→ STATED PROBLEM 1: In the CHPMV documentation, what is the lowest value the parameter N is allowed to have?
→ STATED PROBLEM 2: Continue the CHPMV documentation from the point where the text stops.

→ TEXT EXCERPT:

Detailed Description

Function Documentation

subroutine chpmv (character uplo, integer n, complex alpha, complex,dimension() ap, complex, dimension() x, integer incx, complex beta,complex, dimension(*) y, integer incy)

CHPMV

Purpose:

CHPMV performs the matrix-vector operation

y := alpha*A*x + beta*y,

where alpha and beta are scalars, x and y are n element vectors and
A is an n by n hermitian matrix, supplied in packed form.

Parameters

UPLO

UPLO is CHARACTER*1
On entry, UPLO specifies whether the upper or lower
triangular part of the matrix A is supplied in the packed
array AP as follows:

UPLO = ’U’ or ’u’ The upper triangular part of A is
supplied in AP.

UPLO = ’L’ or ’l’ The lower triangular part of A is
supplied in AP.

N is INTEGER
On entry, N specifies the order of the matrix A.
N must be at least zero.

ALPHA

ALPHA is COMPLEX
On entry, ALPHA specifies the scalar alpha.

AP is COMPLEX array, dimension at least
( ( n*( n + 1 ) )/2 ).
Before entry with UPLO = ’U’ or ’u’, the array AP must
contain the upper triangular part of the hermitian matrix
packed sequentially, column by column, so that AP( 1 )
contains a( 1, 1 ), AP( 2 ) and AP( 3 ) contain a( 1, 2 )
and a( 2, 2 ) respectively, and so on.

→ ENTRIES SUPPLIED:

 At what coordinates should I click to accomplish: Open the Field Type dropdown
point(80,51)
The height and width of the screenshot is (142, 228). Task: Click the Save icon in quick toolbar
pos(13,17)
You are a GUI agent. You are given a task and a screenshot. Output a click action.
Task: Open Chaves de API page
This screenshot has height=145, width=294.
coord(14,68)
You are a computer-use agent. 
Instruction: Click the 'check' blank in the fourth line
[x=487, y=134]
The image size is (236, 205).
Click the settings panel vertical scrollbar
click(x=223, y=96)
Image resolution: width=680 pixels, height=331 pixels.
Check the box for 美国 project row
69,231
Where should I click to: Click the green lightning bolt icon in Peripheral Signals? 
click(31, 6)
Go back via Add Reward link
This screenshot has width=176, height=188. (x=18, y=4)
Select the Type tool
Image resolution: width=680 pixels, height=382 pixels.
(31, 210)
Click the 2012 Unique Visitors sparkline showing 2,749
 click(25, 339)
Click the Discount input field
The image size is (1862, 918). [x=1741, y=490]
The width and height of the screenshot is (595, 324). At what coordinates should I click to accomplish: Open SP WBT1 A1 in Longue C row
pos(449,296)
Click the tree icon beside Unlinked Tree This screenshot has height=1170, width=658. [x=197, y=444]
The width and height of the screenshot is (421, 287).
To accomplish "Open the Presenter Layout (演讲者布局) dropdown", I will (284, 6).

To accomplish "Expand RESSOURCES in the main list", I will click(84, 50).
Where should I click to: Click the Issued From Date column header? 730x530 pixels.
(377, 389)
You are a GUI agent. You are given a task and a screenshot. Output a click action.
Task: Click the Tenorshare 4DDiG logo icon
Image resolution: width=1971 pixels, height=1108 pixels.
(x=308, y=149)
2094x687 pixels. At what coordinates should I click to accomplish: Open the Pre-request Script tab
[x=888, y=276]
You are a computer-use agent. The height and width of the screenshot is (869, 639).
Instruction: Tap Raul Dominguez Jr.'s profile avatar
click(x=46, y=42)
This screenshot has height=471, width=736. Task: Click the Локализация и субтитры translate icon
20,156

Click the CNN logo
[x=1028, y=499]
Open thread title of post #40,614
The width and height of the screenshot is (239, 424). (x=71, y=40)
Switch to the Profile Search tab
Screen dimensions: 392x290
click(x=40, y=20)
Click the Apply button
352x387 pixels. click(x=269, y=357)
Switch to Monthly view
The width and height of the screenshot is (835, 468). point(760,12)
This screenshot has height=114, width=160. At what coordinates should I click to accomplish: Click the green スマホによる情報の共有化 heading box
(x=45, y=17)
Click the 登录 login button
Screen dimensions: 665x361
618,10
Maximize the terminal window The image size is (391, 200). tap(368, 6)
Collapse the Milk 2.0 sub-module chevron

→ EXPECTED ANSWER 1: N must be at least zero.

→ EXPECTED ANSWER 2:
Before entry with UPLO = ’L’ or ’l’, the array AP must
contain the lower triangular part of the hermitian matrix
packed sequentially, column by column, so that AP( 1 )
contains a( 1, 1 ), AP( 2 ) and AP( 3 ) contain a( 2, 1 )
and a( 3, 1 ) respectively, and so on.
Note that the imaginary parts of the diagonal elements need
not be set and are assumed to be zero.

X is COMPLEX array, dimension at least
( 1 + ( n - 1 )*abs( INCX ) ).
Before entry, the incremented array X must contain the n
element vector x.

INCX

INCX is INTEGER
On entry, INCX specifies the increment for the elements of
X. INCX must not be zero.

BETA

BETA is COMPLEX
On entry, BETA specifies the scalar beta. When BETA is
supplied as zero then Y need not be set on input.

Y is COMPLEX array, dimension at least
( 1 + ( n - 1 )*abs( INCY ) ).
Before entry, the incremented array Y must contain the n
element vector y. On exit, Y is overwritten by the updated
vector y.

INCY

INCY is INTEGER
On entry, INCY specifies the increment for the elements of
Y. INCY must not be zero.

Author

Univ. of Tennessee

Univ. of California Berkeley

Univ. of Colorado Denver

NAG Ltd.

Further Details:

Level 2 Blas routine.
The vector and matrix arguments are not referenced when N = 0, or M = 0

-- Written on 22-October-1986.
Jack Dongarra, Argonne National Lab.
Jeremy Du Croz, Nag Central Office.
Sven Hammarling, Nag Central Office.
Richard Hanson, Sandia National Labs.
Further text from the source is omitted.